- Born: 1 January 1941 Kingdom of Mysore
- Died: 8 November 1993 (aged 52)
- Occupations: Film actor; producer; director;
- Spouse: Lakshmi
- Family: Suresh Urs (brother)

= Sundar Krishna Urs =

Indian actor, producer, and director (1941–1993)

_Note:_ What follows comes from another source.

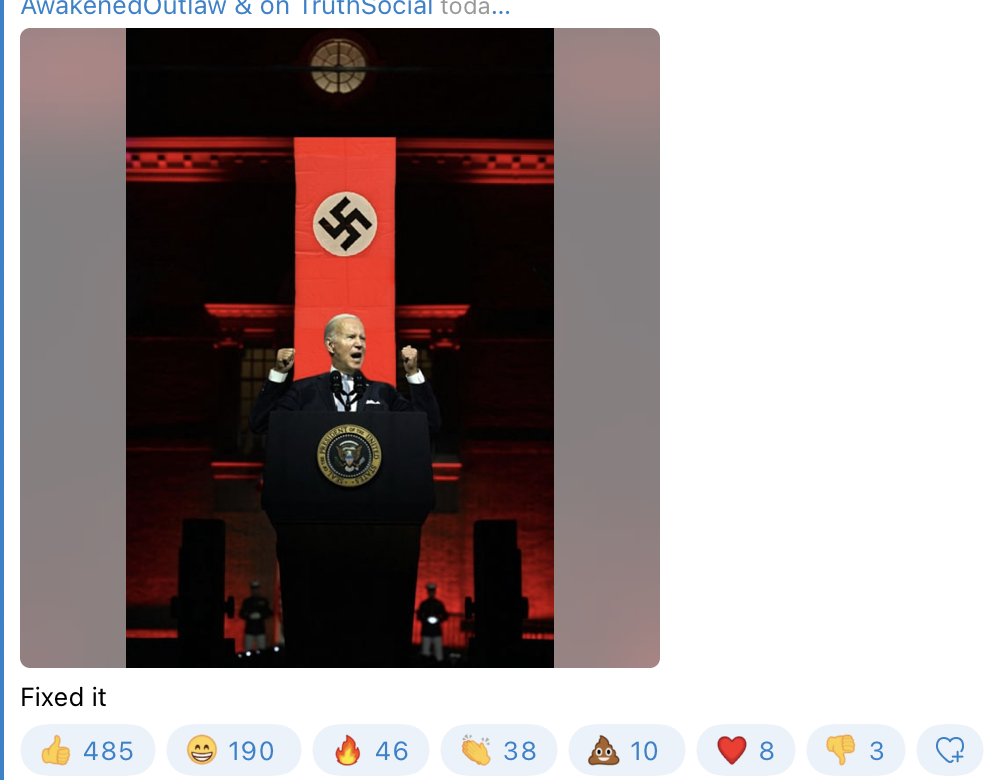1002x780 pixels.
Task: Click the 190 reaction count
Action: coord(251,751)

Sundar Krishna Urs (1941–1993) was an Indian film producer and actor, in the Kannada film industry, as well as in many South Indian language films known for his negative roles. He has also worked as a dubbing artist providing voices to many actors. Some of the notable films of Sundar Krishna Urs as an actor include Sangya Balya (1992), Hrudaya Haadithu (1991), Hendthighelbedi (1989), Antha (1981).

==Career==
Urs appeared in more than 190 films in Kannada. He also directed a teen adventure film called Supernova 459, which also happens to be his last acting credit before his death. He died from typhoid after he completed filming for Swathi (1994), aged 52.

==Selected filmography==
- All films are in Kannada unless otherwise noted.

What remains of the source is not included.